(Records for the exercise):
------------------------------------------------------------
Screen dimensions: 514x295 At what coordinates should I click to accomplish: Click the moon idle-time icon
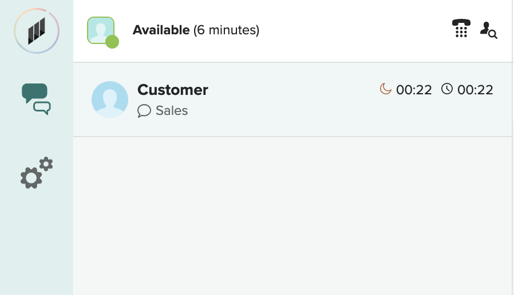386,89
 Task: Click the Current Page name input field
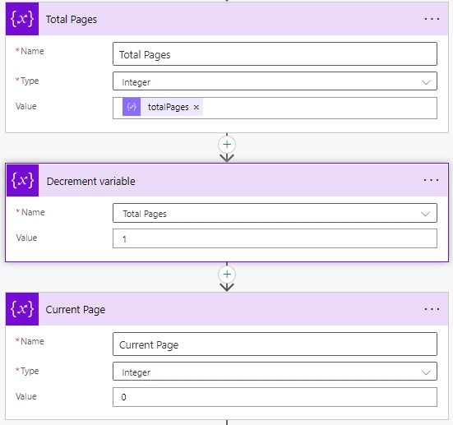(275, 344)
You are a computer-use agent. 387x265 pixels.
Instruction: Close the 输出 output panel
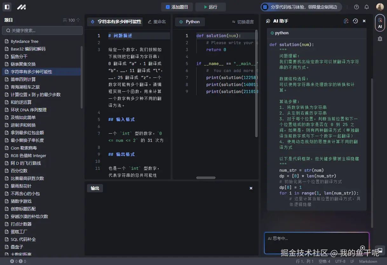click(x=251, y=188)
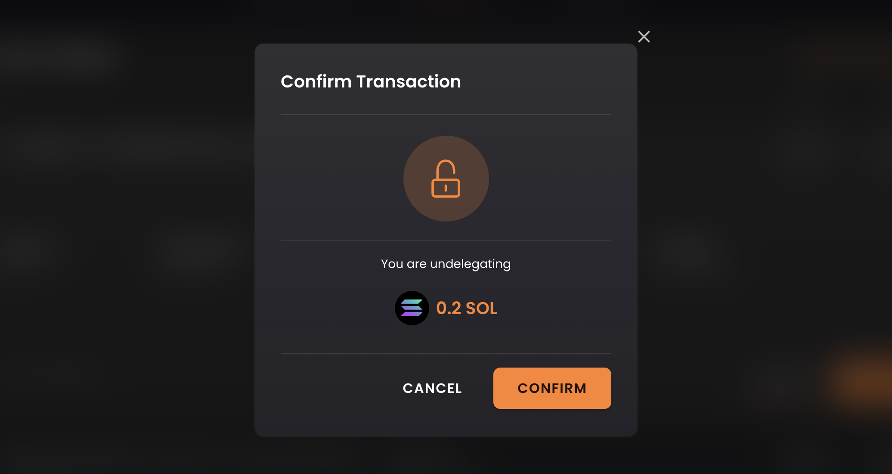
Task: Click the black circle around Solana logo
Action: click(x=412, y=308)
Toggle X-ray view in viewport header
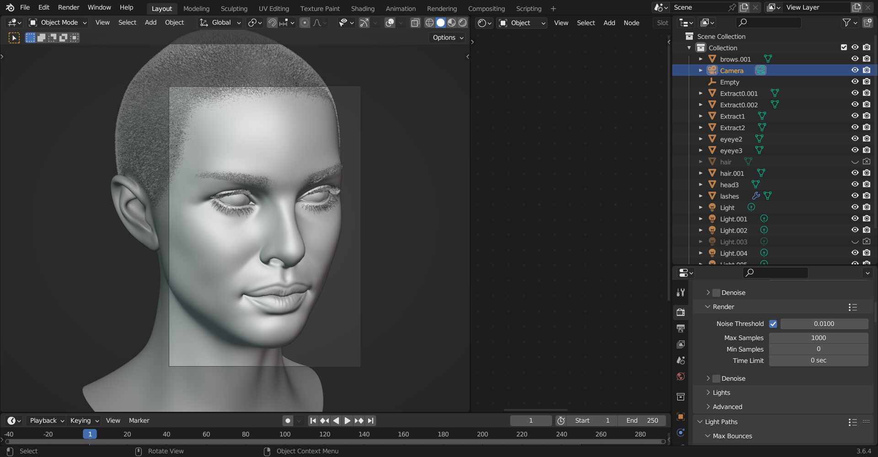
------------------------------------------------------------
(Exercise goal): Retype exactly the lines from the one containing "You are a computer-use agent. 387x265 pixels." through the last line of the records above, both included, and leave out any pictures.

(Solution to the problem):
You are a computer-use agent. 387x265 pixels.
Instruction: Close the 输出 output panel
click(x=251, y=188)
Task: Click the black circle around Solana logo
Action: click(x=412, y=308)
Toggle X-ray view in viewport header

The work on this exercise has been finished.